For matters related to culture, the FDFA consults the Department of Culture, Youth and Media (see 1.2.3 and 1.2.6), VISITFLANDERS (see 3.5.6), and Flanders Investment & Trade (see 3.5.1). There is also collaboration on international cultural partnerships with the centres of expertise (see 7.2.1), the funds for literature (see 3.5.2) and audiovisual arts (see 3.5.3), and museum associations (see 3.1) through the platform Flanders Culture.
There is no network of publicly mandated cultural institutes, except for Arts Flanders Japan (a Liaison Office of the Government of Flanders for cultural affairs) and De Brakke Grond. The latter is a cultural centre established by the Flemish government in Amsterdam in 1981. Its mission is to promote the cultural identity of Flanders, offer a stage for artistic developments from Flanders, and promote Dutch-Flemish cooperation.
The Netherlands has been a preferred partner in bi-lateral cultural collaboration since long — and especially so for current minister of Culture Jan Jambon (2019-2024; see 2.5.4). Both governments, for example, founded deBuren in 2004. It is a cultural organisation seated in Brussels that organises cultural projects and debates on culture, society, and politics in the Low Countries. Next to exchange and cooperation between Flanders and the Netherlands, there is also joint action in establishing external relationships. An important example is the Union for the Dutch Language or Taalunie, which is the result of a treaty between the Flemish and Dutch Governments in 1980. This intergovernmental organisation (Suriname is also an associate member since 2004) has reconsidered its mission over the years and focuses now on developing and promoting policies on Dutch, promoting the Dutch language in other countries, and hosting a network of experts on language-related matters.

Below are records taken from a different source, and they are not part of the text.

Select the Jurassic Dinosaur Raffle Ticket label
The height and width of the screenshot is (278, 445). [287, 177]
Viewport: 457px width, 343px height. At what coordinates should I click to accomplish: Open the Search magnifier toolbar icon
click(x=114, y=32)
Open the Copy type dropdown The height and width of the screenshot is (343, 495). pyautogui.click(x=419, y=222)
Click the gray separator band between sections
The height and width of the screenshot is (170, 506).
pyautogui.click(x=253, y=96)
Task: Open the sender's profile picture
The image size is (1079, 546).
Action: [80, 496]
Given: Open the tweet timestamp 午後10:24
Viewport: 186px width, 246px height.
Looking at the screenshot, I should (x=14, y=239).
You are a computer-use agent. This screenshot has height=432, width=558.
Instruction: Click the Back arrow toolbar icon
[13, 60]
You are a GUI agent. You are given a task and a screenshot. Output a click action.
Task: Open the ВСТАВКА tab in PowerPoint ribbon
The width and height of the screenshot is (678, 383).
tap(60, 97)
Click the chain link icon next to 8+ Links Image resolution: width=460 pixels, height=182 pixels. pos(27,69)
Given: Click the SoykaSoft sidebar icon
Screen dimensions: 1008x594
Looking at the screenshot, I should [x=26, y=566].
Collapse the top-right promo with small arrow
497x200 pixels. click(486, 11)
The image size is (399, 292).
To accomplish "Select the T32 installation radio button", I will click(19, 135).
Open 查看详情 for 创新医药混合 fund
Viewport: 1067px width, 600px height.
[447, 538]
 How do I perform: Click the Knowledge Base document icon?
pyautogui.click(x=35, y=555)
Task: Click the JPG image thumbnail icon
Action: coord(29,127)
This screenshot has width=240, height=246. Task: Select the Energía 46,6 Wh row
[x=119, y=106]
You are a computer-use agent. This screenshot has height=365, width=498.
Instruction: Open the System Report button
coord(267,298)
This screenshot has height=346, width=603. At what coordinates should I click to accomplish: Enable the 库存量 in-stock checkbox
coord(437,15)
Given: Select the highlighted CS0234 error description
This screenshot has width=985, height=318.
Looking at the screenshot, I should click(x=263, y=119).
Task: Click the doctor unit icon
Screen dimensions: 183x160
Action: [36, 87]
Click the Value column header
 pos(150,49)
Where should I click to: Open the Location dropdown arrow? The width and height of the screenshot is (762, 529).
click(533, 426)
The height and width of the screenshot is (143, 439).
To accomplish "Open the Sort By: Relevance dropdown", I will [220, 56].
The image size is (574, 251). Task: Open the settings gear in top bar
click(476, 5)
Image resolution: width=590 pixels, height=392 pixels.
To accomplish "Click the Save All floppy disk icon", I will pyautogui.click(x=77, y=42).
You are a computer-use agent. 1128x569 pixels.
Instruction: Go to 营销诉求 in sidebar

Other partners for intense bi-lateral collaboration are the French Community in Belgium (see 1.2.6) and Morocco (since 1975). The governments of Flanders and Morocco together founded Darna, with the aim of stimulating cultural interaction between the Flemish and Moroccan communities in Flanders and Brussels. This cultural house in Brussels organises events and supports projects that contribute to this goal. Other, more recent, bi-lateral cultural cooperation partnerships were established with (among others) the Hauts-de-France region in France (2018-2021), China (2019-2022), and the German-speaking Community in Belgium (see 1.2.6).
Lastly, we should mention that cultural diplomacy initiatives are also undertaken on the Federal level, especially by the cultural institution BOZAR.
 This government department was at the time of writing in the process of merging with the Department of Public Governance and the Chancellery.